Veel werkgevers vonden dat onrechtvaardig. Zij hadden immers al twee jaar loon doorbetaald én kosten gemaakt voor re-integratie. Toch moesten zij bij ontslag alsnog een transitievergoeding betalen. Dit leidde tot zogeheten slapende dienstverbanden: de werknemer werkte niet meer, ontving geen loon, maar bleef formeel in dienst. Zolang het contract niet werd beëindigd, hoefde de werkgever geen vergoeding te betalen.
De Xella-uitspraak: einde aan slapende dienstverbanden
Dat veranderde in 2019 met de uitspraak van de Hoge Raad in de Xella-zaak (ECLI:NL:HR:2019:1734). De Hoge Raad oordeelde dat u als goed werkgever moet meewerken aan beëindiging van het dienstverband, zodra de werknemer daar om vraagt én recht heeft op een transitievergoeding.

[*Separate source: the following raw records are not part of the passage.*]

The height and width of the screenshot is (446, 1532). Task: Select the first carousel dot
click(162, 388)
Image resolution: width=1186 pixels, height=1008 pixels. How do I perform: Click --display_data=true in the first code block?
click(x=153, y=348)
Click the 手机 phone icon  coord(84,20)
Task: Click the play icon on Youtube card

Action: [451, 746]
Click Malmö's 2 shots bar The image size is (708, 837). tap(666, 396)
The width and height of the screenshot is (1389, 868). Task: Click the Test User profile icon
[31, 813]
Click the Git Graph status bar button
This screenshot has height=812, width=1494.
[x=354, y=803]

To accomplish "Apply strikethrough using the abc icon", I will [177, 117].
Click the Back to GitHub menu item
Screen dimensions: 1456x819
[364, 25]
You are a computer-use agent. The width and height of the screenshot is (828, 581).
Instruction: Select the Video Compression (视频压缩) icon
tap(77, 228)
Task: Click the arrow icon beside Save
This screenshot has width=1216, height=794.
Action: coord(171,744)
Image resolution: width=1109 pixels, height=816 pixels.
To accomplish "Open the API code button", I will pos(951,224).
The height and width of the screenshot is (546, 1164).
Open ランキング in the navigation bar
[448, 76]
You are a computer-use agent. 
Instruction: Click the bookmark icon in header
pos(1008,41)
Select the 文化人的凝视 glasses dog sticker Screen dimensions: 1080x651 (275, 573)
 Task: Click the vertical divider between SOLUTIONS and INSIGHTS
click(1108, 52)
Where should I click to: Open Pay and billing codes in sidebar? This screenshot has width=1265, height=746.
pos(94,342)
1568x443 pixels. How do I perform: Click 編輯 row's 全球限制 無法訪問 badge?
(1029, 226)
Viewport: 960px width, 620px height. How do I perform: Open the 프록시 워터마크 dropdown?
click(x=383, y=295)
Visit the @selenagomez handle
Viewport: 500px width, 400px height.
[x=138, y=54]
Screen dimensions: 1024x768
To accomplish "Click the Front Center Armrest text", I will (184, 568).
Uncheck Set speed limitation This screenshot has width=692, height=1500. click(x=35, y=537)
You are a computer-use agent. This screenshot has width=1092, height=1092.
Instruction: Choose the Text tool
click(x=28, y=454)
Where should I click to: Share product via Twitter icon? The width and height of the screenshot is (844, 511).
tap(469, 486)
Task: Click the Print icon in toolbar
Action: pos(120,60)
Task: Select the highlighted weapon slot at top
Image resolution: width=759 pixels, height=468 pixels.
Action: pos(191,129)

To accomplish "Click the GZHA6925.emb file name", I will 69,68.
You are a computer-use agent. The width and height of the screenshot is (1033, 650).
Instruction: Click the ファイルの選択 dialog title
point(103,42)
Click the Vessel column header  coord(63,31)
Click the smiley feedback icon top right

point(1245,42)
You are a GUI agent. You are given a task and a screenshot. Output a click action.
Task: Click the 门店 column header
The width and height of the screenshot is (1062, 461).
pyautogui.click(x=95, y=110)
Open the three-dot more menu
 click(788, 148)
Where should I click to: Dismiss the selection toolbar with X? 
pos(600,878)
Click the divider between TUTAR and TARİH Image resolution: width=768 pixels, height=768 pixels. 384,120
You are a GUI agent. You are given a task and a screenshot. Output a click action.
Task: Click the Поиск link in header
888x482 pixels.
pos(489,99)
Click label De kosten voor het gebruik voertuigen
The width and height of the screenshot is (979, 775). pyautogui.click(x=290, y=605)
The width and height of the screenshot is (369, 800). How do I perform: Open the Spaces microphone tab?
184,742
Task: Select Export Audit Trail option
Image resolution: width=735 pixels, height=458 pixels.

Om werkgevers hierin tegemoet te komen kunnen zij gebruik maken van de compensatieregeling, die sinds 2020 - met terugwerkende kracht tot 1 juli 2015 - van kracht is.
Wat gaat er nu veranderen?
In februari 2025 is een wetsvoorstel in consultatie gegaan dat de compensatieregeling wijzigt. Op 6 juni 2025 is het voorstel ter advies aan de Raad van State voorgelegd, waarna de RvS op 22 september 2025 (een negatief) advies heeft uitgebracht. De minister van Sociale Zaken en Werkgelegenheid heeft het voorstel op 5 december 2025 toch naar de Tweede Kamer gestuurd. De kern van het voorstel: vanaf 1 juli 2026 kunnen alleen nog kleine werkgevers compensatie aanvragen.
Voor middelgrote en grote werkgevers verdwijnt de regeling. Het kabinet wil hiermee de overheidsuitgaven verlagen. Verwacht wordt dat het aantal aanvragen met 80% daalt, wat een jaarlijkse besparing van €380 miljoen oplevert.
Wat is een kleine werkgever?
De wetgever sluit hiervoor aan bij de systematiek van het Arbeidsongeschiktheidsfonds (Aof). Volgens deze systematiek is een werkgever ‘klein’ als de loonsom niet hoger is dan 25 keer het gemiddelde premieplichtige loon per kalenderjaar. In 2025 komt dit neer op maximaal € 990.000.
U hoeft dit niet zelf uit te rekenen. De Belastingdienst informeert u jaarlijks over uw indeling. Kleine werkgevers ontvangen een korte mededeling. Middelgrote en grote werkgevers krijgen een formele beschikking met het premiepercentage.
Wat als u al te maken heeft met langdurig zieke werknemers?
De wijziging treedt op zijn vroegst in werking op 1 juli 2026. Daarom geldt er overgangsrecht. Het huidige recht blijft gelden voor situaties waarin de tweejaarstermijn van het opzegverbod eindigt vóór 1 juli 2026.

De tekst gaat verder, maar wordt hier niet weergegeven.